A cursory glance at the draft policy makes everyone realize that the country is likely to see a complete restructuring of undergraduate programmes, including reintroduction of the four-year course, multiple entry and exit options for students and early childhood education to be overseen and regulated by the Ministry of Human Resource Development (HRD), as part of the school system, rather than the private pre-schools and anganwadis that currently cater to the 3-to-6 years age group. It also includes the whole gamut of professional education — engineering, medicine, agriculture, law, etc.
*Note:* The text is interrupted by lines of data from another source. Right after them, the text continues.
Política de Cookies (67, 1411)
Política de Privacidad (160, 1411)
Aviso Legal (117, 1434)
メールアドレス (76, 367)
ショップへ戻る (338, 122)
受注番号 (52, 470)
There is no denying that the draft policy seeks to revamp all aspects of the sector and does not shy away from suggesting brave new ideas. The policy proposes to restructure the 10+2 education structure into a 5+3+3+4 structure so that the five years from ages three to seven or till the end of Std 2 are seen as one “foundational stage”. This is a welcome recommendation. To augment the education scenario several new institutions including the National Education Commission [Rashtriya Shiksha Aayog] to be chaired by the prime minister and to be run by executive and advisory bodies will come up. While the implications of the growth of bloated and hierarchical bureaucracy will remain, the report makes repeated assurances of ‘autonomy’ in education.

It is now accepted that the education system — public and private — has been deteriorating rapidly and has affected the quality of the country’s human resources. If this trend is not reversed, the system will fail to deliver the goods. One hopes that the new educational policy will bring a change in the scenario. Yet, it will require a huge commitment and conviction to make it happen.